**Provided text:**
▼▼▼
Sepsis, defined as life-threatening organ dysfunction caused by a dysregulated host response to infection, is responsible for over 11 million fatalities worldwide annually [1,2]. The majority of patients with sepsis exhibit abnormal cardiac function, commonly termed sepsis-induced cardiomyopathy (SICM) which is characterized by a reduced LVEF and is associated with high mortality [3]. Septic hearts are associated with massive cell death and catastrophic inflammatory storm. Of note, cardiac dysfunction is reversible if septic patients survive later, suggesting there were endogenous defensive system driving body to return to homeostasis [[3], [4], [5]]. However, the mechanisms facilitating cardiac rehabilitation in SICM have not been fully elucidated.

The inflammation plays vital roles in regulating tissue homeostasis in SICM [4]. Co-ordination of the inflammation response relies on host and pathogen derived resolved pathways [4,6]. It is now appreciated that endogenous lipid mediators are produced that coordinate the host response to promote resolution of inflammation [7,8]. These novel lipid mediators, coined specialized pro-resolving mediators (SPMs), are derived from polyunsaturated fatty acids including arachidonic acid (AA), eicosapentaenoic acid (EPA), and docosahexaenoic acid (DHA) [[7], [8], [9]]. However, the metabolic changes of cardiac SPMs during SICM remains unknown.

Resolvin D2 (RvD2), a subgroup of the D-series Resolvins, has been reported to ameliorate muscle regeneration [10], brain ischemia reperfusion [11], atherosclerosis [12], acute lung injury [13] and cardiac remodeling post myocardial infarction [14] through reduce cell death and the resulting inflammatory and immune response [[10], [11], [12], [13], [14], [15], [16], [17], [18]]. However, whether RvD2 abnormalities mediate cardiac dysfunction and rehabilitation during SICM and the mechanism within deserves further elucidation.

Pyroptosis, a lytic form of cell death, is mediated by the formation of Gasdermin D (GSDMD) pores and releases alarmins (IL-1β) to induce the immune and inflammatory response during cardiac injury [[19], [20], [21], [22]]. Caspase-11, an intracellular LPS receptor and a key component of the innate immune response to Gram-negative bacterial infection, cleaves GSDMD into pore-forming peptides to induce pyroptosis [23,24]. Caspase-11 activation by cytosolic LPS contributes to the formation of blood coagulation [25,26] and acute lung injury [27] during sepsis; hence, these observations led us to postulate that Caspase-11 signaling might mediate SICM. RvD2 reduce cell death through inhibiting autophagy and apoptosis to promoting resolution of inflammation in no-sepsis induced inflammatory disease [[15], [16], [17], [18]]. However, whether RvD2 inhibits Caspase-11 signaling-mediated pyroptosis during SICM remains unclear.

In the present study, by Lipid mediator metabololipidomics and Liquid chromatography tandem mass spectrometry-based mediator profiling, we profiled the metabolic changes of cardiac SPMs, especially the D-series Resolvins, in the murine septic heart. We identified RvD2 that was critical for supporting the cardiac function under sepsis challenge. In addition, we found that RvD2 ameliorated cardiac injury of SICM through inhibiting GSDMD-mediated pyroptosis in endotoxemia and bacterial sepsis mice. Moreover, Caspase-11 activation in cardiomyocytes is responsible for GSDMD-mediated pyroptosis during SICM, while RvD2 inhibits Caspase-11 signaling to alleviate SICM. Finally, plasma RvD2 levels are indicators of SICM from healthy controls or sepsis patients by a multicenter case-control study. These results extend our understanding of the mechanisms that drive cardiac dysfunction in sepsis and point to RvD2/Caspase-11/GSDMD signaling pathway as potential targets to prevent SICM.
▲▲▲
**Available data:**
▼▼▼
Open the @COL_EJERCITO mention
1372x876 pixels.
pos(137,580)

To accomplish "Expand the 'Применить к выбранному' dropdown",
▲▲▲
Rewrite the part of the sepsis-induced cardiomyopathy text starting at "The inflammation plays" and ending at "SICM remains unknown.", changing "polyunsaturated fatty acids" to "PUFAs".

The inflammation plays vital roles in regulating tissue homeostasis in SICM [4]. Co-ordination of the inflammation response relies on host and pathogen derived resolved pathways [4,6]. It is now appreciated that endogenous lipid mediators are produced that coordinate the host response to promote resolution of inflammation [7,8]. These novel lipid mediators, coined specialized pro-resolving mediators (SPMs), are derived from PUFAs including arachidonic acid (AA), eicosapentaenoic acid (EPA), and docosahexaenoic acid (DHA) [[7], [8], [9]]. However, the metabolic changes of cardiac SPMs during SICM remains unknown.